Well, it happened to the Man today. I was out with my lady friend for dinner and I was seated next to a Public Address System of a man and a caffeine-overdosed woman, who had chosen to settle their deep-seated emotional issues in a restaurant. But I wasn't going to sit quiet. Here are a few ways you can try to escape from your irritating restaurant neighbour and salvage your meal:
1. Act out their fantasy
Say one of them is narrating how her best friend betrayed her and stole her boyfriend away. Well, what's a good story if it's not in 3D? Start dramatizing it at your table. Slap the person sitting opposite you, screaming "I never knew you would do that to me, you lying bitch!" After five minutes of this, they will either let you take over or run out of the restaurant.
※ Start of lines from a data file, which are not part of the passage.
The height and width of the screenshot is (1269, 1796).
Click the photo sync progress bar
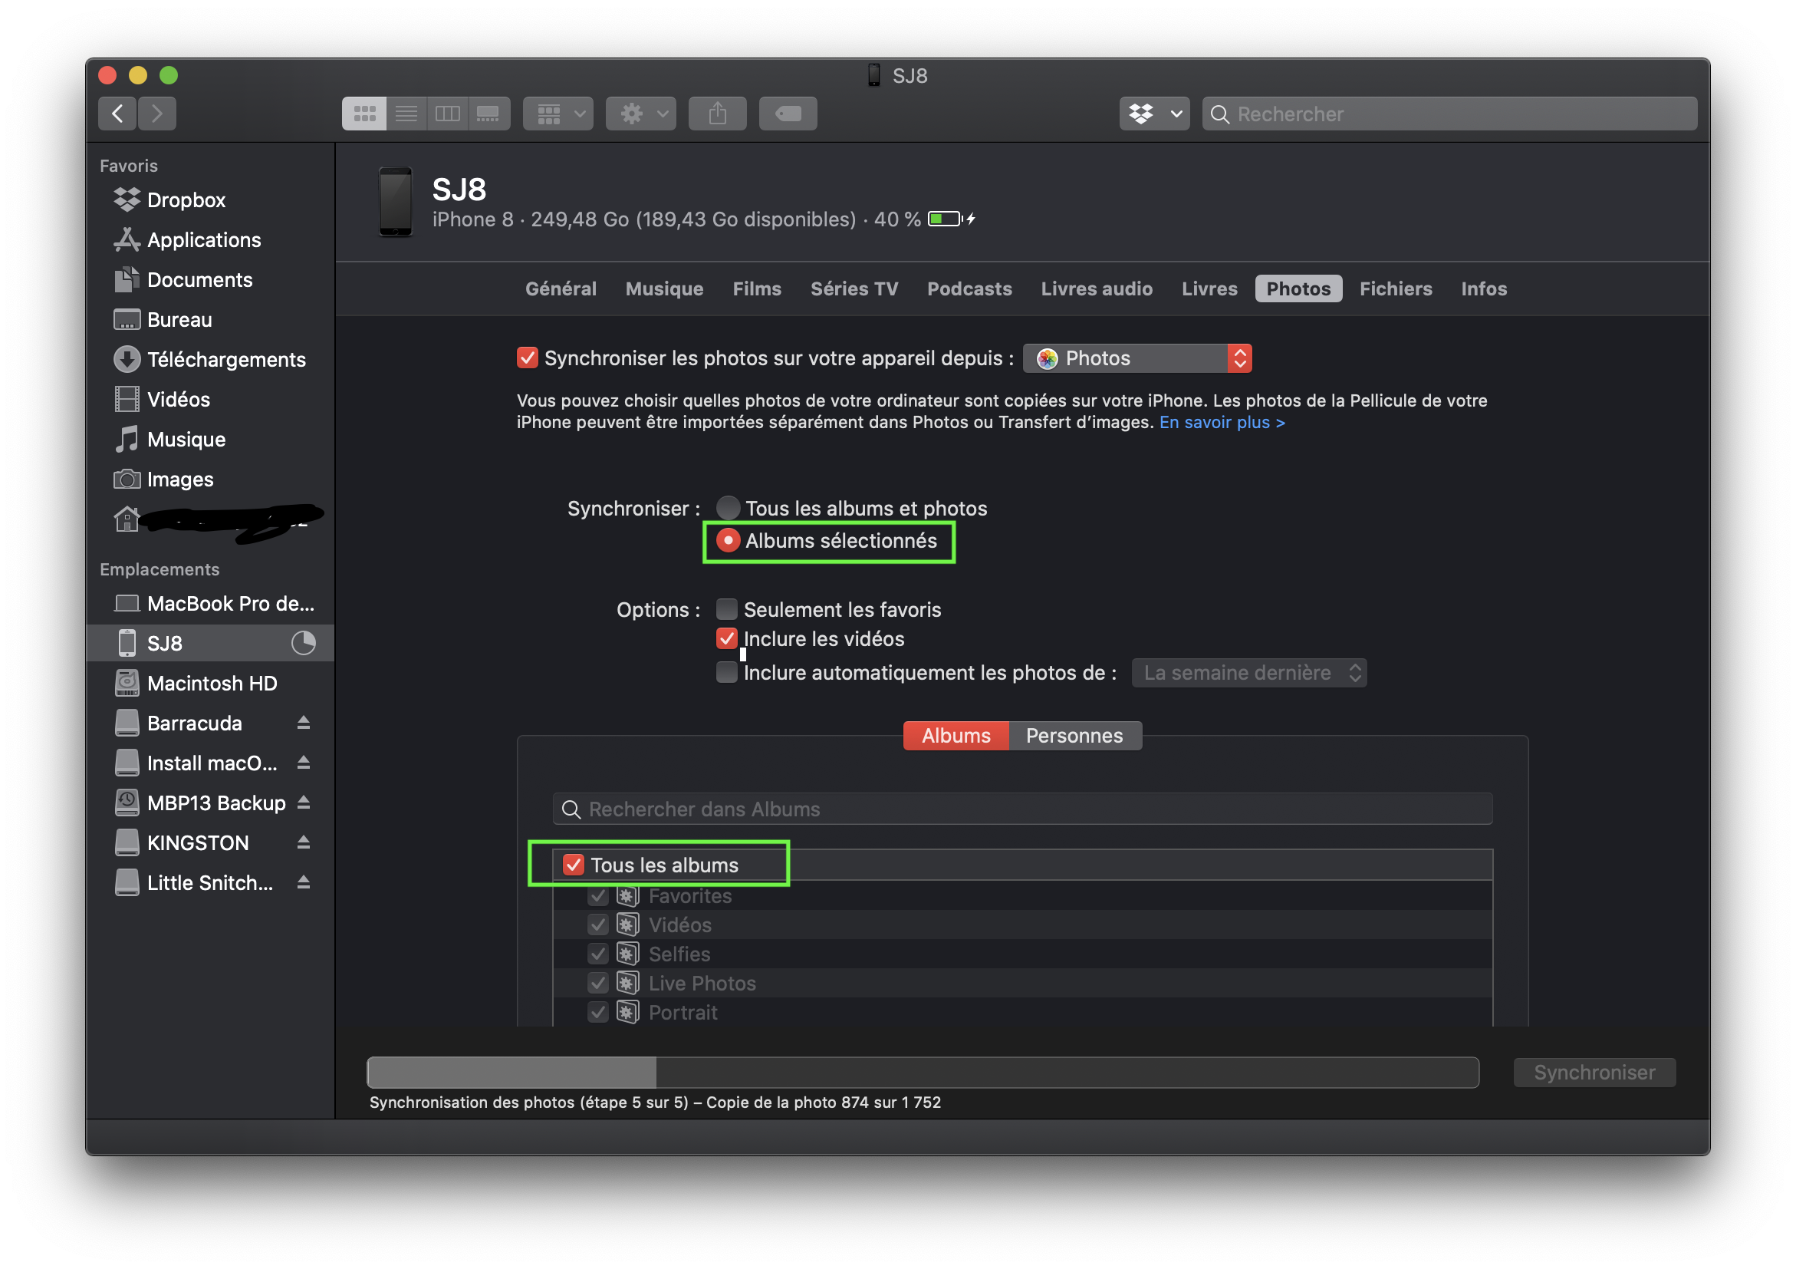click(922, 1072)
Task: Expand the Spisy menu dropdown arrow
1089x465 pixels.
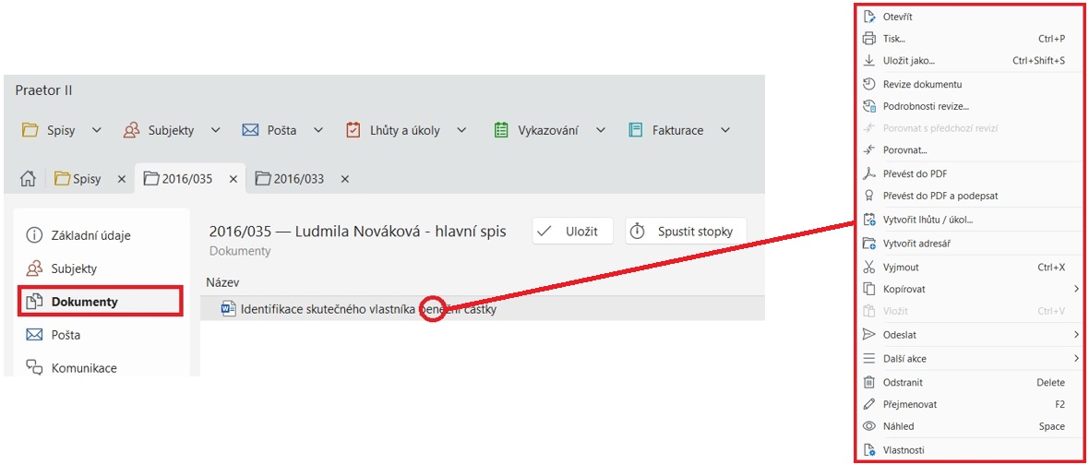Action: pos(97,130)
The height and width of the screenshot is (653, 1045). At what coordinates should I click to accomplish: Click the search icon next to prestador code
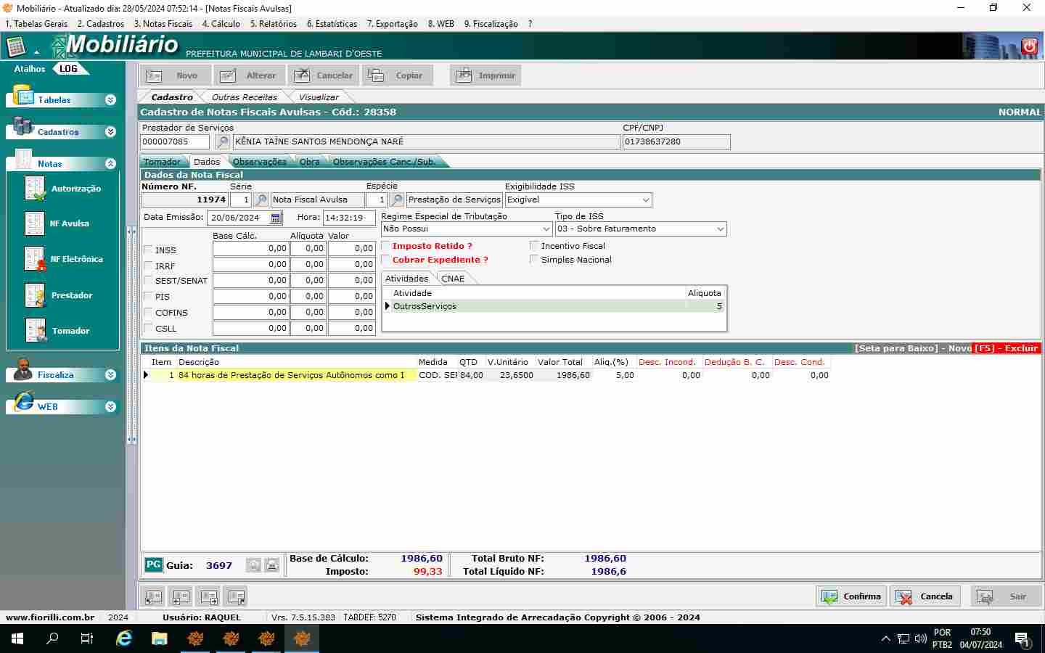[223, 142]

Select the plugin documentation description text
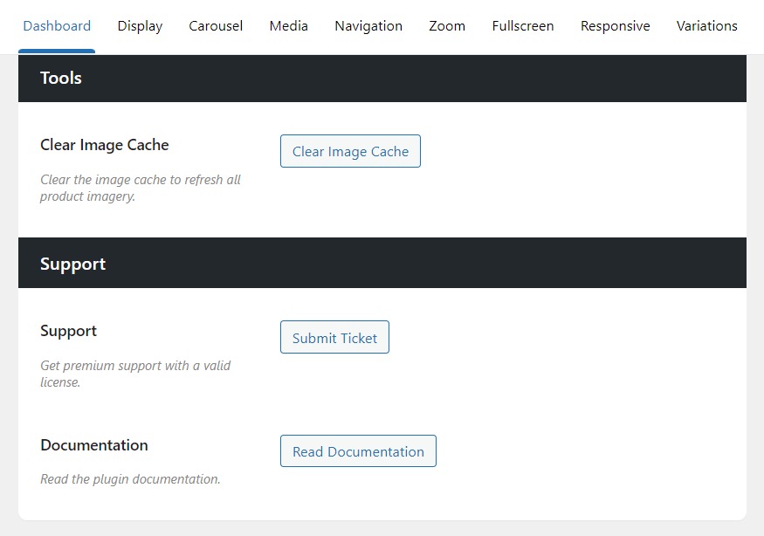click(x=130, y=479)
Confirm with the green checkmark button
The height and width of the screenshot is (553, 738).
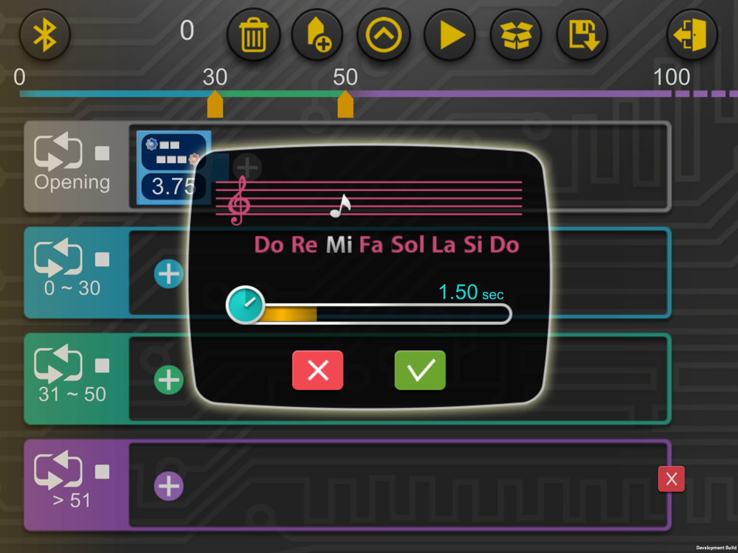click(x=420, y=370)
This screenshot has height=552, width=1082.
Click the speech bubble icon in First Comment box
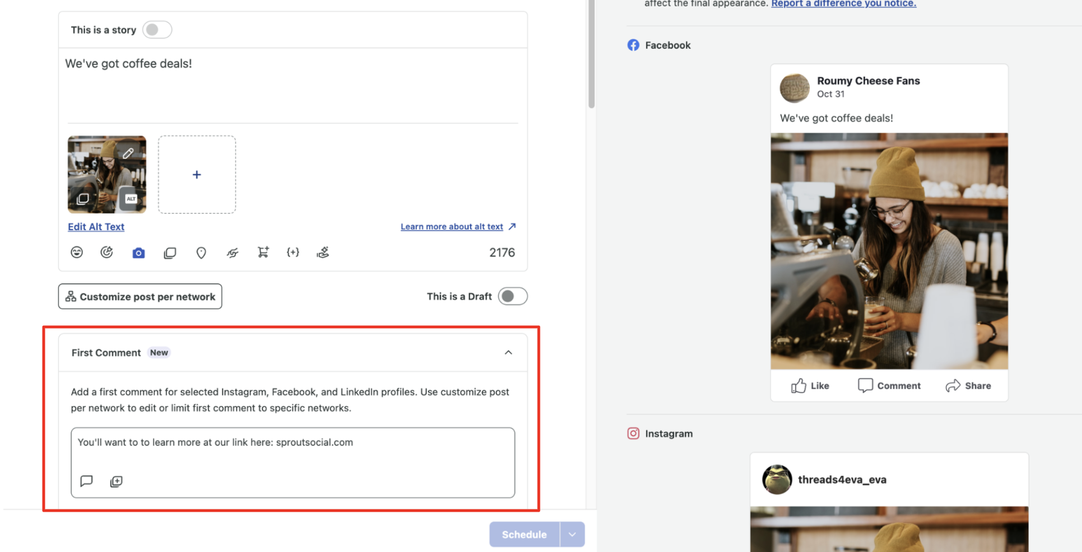[x=86, y=481]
Probably the latter.
This might not work if the neighbours are having a general philosophical discussion about, say, the state of world affairs. It also might not work if you're eating with people who don't like to be slapped mid-meal. So, you should:
2. Take advantage
Since they seem to be completely oblivious of the discomfort of the people around them, perhaps they would not notice if you were to act like a waiter, go to their table and take away their dishes, or bring them dishes they did not order? Maybe send your bill over to their table. This might be particularly easy to do as the actual waiters in the restaurant might be very willing to collude with you against a common pest.
3. Beat them (if you can't join them)
Usually these settings have one person who is talking incessantly and others who are listening. Well, you need to set up a competing discussion. Start discussing the craziest news, real and/or made up, like Aishwarya Rai moving in next door and your childhood friend being elected dictator of Honululu. As soon as all the listeners (even the ones at the pest table) start listening to you and not the first speaker, stop talking and stare at their faces awkwardly.
4. Listen... real close
They seem to be wanting you to listen, well, maybe you should. Act very interested in their conversation. Look them in the eye, nod (dis)approvingly at everything they say and start taking notes. Shed a sentimental tear when something sad happens, laugh at their jokes, take down phone numbers, pretend to have a heart attack if there's a tense moment, say bless you when one of them sneezes... basically creep them out till they stop talking.
5. Say cheese
Whip out a camera and start recording them. Tell them their conversation is so mindbogglingly interesting that you want the whole world to listen to what they are saying and hence you will put this video up on youtube. Or on MTV, if you have contacts.
These are just some of the way you can get rid of pesky loudmouths who destroy your peaceful meal. Or you could just do what I did... grab your lighter and set their tablecloth on fire while they are not looking.


1 comments:
point number four was too class.
btw, who's the creepy commenter bot that follows you around?